CONSIGNES DE TRAVAIL:
(a) D'après l'extrait sur le bras oriental du Nil, quel jour se tient la foire de Dacadcous ?
(b) Poursuivez l'extrait sur le bras oriental du Nil après sa dernière phrase.

EXTRAIT:
========================================================================

152 Revenons à Antouhî où le Nil se divise. Celui qui veut descendre par le bras oriental passe d'abord à Monyato 'l‑Attâr, village situé vis-à-vis  p182 d'Antouhî, puis à Monyato 'l‑Asl (Bannato 'l‑Asl), hameau considérable dont le territoire produit beaucoup de fruits et est bien cultivé, et vis-à-vis duquel, sur la rive occidentale, est située la grande métairie qui a reçu son nom de Banna (Banha) ; de là on se rend à Atrîb, village où il y a un marché fréquenté, situé sur la rive orientale ; puis à Djandjar, village dont le territoire est très fertile en céréales, et vis-à-vis duquel se trouve sur la rive occidentale Monyato 'l‑Haufî (al‑Haufain), village considérable ; puis à Sanît, lieu situé sur la rive orientale vis-à-vis de Waroura, village très peuplé, entouré de bons pâturages, et où se trouve un joli bazar ; de là au village d'al-Hammârîya vis-à-vis de Monyato 'l‑Haroun, sur la rive occidentale, d'où l'on descend à Çahracht le Grand, village sur la rive orientale, puis a Çahracht le Petit, sur la rive occidentale ; ce dernier lieu est un village florissant où l'on cultive avec succès diverses plantes et notamment le sésame et le chanvre ; de là on se rend à Monyat Ghamr, village sur la rive orientale, où est un marché ; il s'y fait constamment un grand commerce d'importation et d'exportation. Sur la rive opposée est Monyat Zifta ; de là, en suivant la rive occidentale, on descend à Monyato 'l‑Fîrân, village où l'on cultive le cumin, l'oignon et l'ail nécessaires pour les besoins du palais du prince. 153 Vis-à-vis de ce lieu, sur la rive orientale, est Dacadcous (Dacadous), village très considérable, entouré de jardins et de champs cultivés, et où se tient une foire tous les mercredis. De là on descend à Monyat Fîmâs, joli village dont le territoire est très fertile, en face duquel, sur la rive occidentale, est situé Hânout, village entouré de champs ensemencés de lin et bien arrosés par des eaux courantes ; la culture du lin y est couronnée du  p183 plus beau succès et forme l'unique ressource des habitants. De là à Monyat Ichnâ, joli village sur la rive orientale du bras, où il se tient un marché à jour fixe ; puis à Damsîs, dont il a été déjà fait mention. Damsîs est un village très peuplé et florissant ; il s'y tient tous les samedis une foire très fréquentée par les marchands et les chalands, où l'on vend et achète des étoffes et des marchandises de toute espèce.

========================================================================

CONTENU DES DONNÉES:
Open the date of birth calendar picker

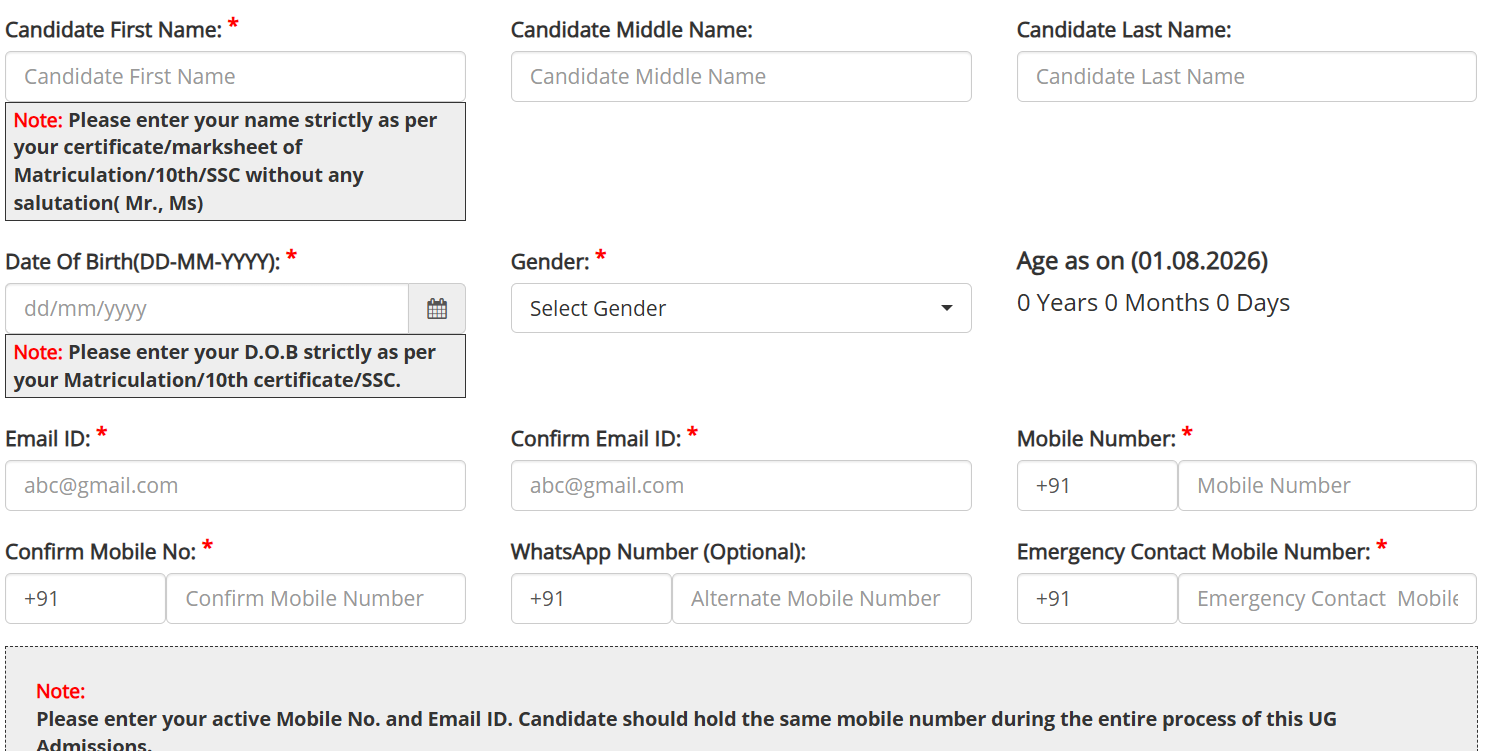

========================================================================

RÉPONSES PAR CONSIGNE:
(a) Elle se tient tous les mercredis.

(b)
Celui qui se propose de descendre par le bras occidental va d'Antouhî, à Malîdj, ville commerçante, florissante, située vis-à-vis de Monyat Abdi 'l‑Malik, village grand et riche sur la rive orientale, dont le territoire est très productif, 20 milles.

De Malîdj à Tanta (Tantana), petite ville très peuplée, située sur la rive occidentale, où il y a un bazar et dont les habitants vivent dans un état paisible et prospère, 15 milles.

De Tanta (Tantana) à la ville de Taltî sur la rive occidentale, vis-à-vis d'al‑Dja'farîya, village entouré de champs cultivés, sur la rive droite, 15 milles.

De la ville de Taltî au village de Bolous, sur la rive occidentale, vis-à-vis d'as-Santa, village considérable et florissant.

Du village de Bolous à Sonbât, ville dont les habitants cultivent le lin, se livrent au commerce et sont fort riches, et qui est située sur la rive gauche du Nil, vis-à-vis de la ville de Wan'âcir (Wancâcir).

154 De Sonbât on se rend à Chobra, ville située à l'embouchure du canal qui fait face à Damsîs dont nous avons fait mention ci-dessus.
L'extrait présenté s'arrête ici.